Financial Advisor

A Period of Policy Dithering?

Liquidation and de-risking was the order of the day yesterday, as equities, commodities, currencies (except the USD) and confidence fell broadly and sharply across the globe. The Federal Reserve’s assessment of the current economic situation continued to resonate and with a further deterioration in the PMI data for the Eurozone and the preliminary HSBC measure for China, uncertainty continued to rise.

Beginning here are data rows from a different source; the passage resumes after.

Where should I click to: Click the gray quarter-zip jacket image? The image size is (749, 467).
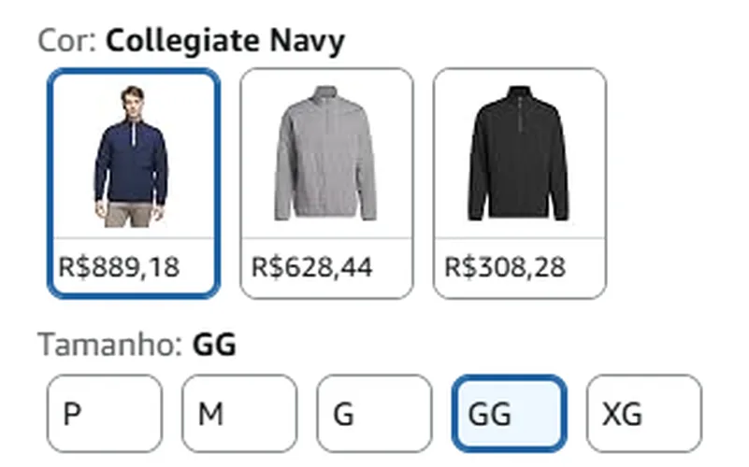(325, 153)
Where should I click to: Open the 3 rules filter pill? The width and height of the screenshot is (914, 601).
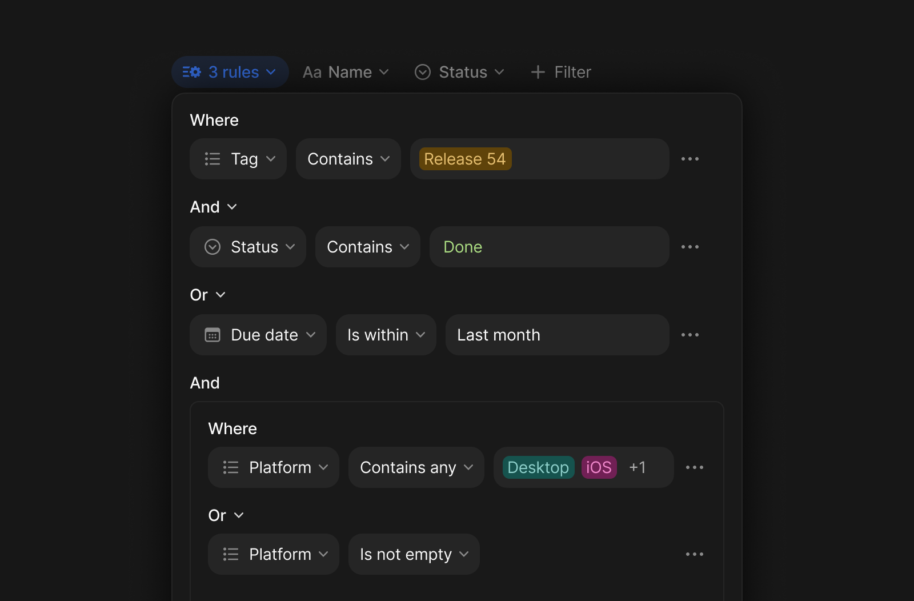pos(230,72)
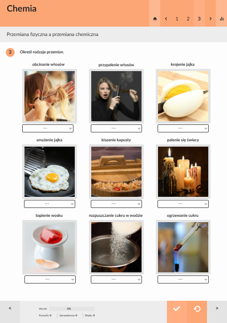The width and height of the screenshot is (227, 323).
Task: Expand the krojenie jajka dropdown
Action: (183, 128)
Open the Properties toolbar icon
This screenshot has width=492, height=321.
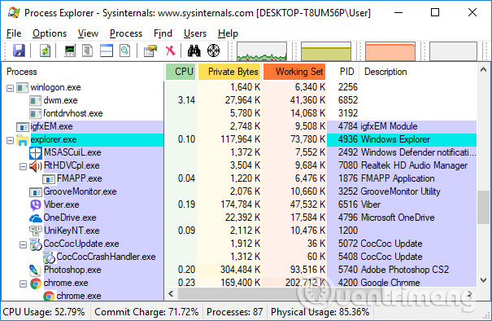pyautogui.click(x=150, y=51)
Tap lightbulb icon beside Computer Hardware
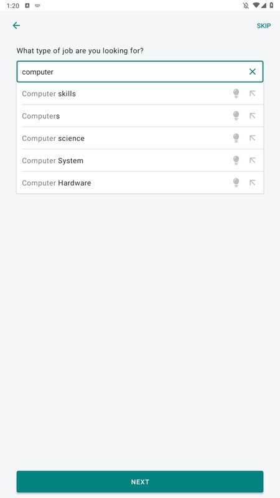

There is no doubt that the global economic backdrop has deteriorated so sharply that it warrants a correction in the equity and broader ‘risk assets’, however, the most recent deterioration in global consumer and business sentiment has been a function of rapidly declining confidence.  Declining confidence has been a function of increasing uncertainty over the future economic (and political) outlook and this looks set to continue. Insurance against sovereign default (CDS) has surged as a result of this uncertainty with the CDS of Germany, France, Italy and Spain all hitting record highs yesterday.

Goodhart’s law suggests that using one economic indicator as a target for the purpose of conducting economic policy, causes the indicator to lose the information content that would qualify it to play such a role. In financial market terms, all traders across all asset classes will have a number of variables that they will use as barometers of sentiment or direction (‘economic indicators’); whether this is the S&P or gold, or oil, (or any number of indices rates or spreads) to gauge current market sentiment. Volatility has picked up markedly over recent days and I would caution against any overreliance on an ‘indicator’ in the current risk averse climate.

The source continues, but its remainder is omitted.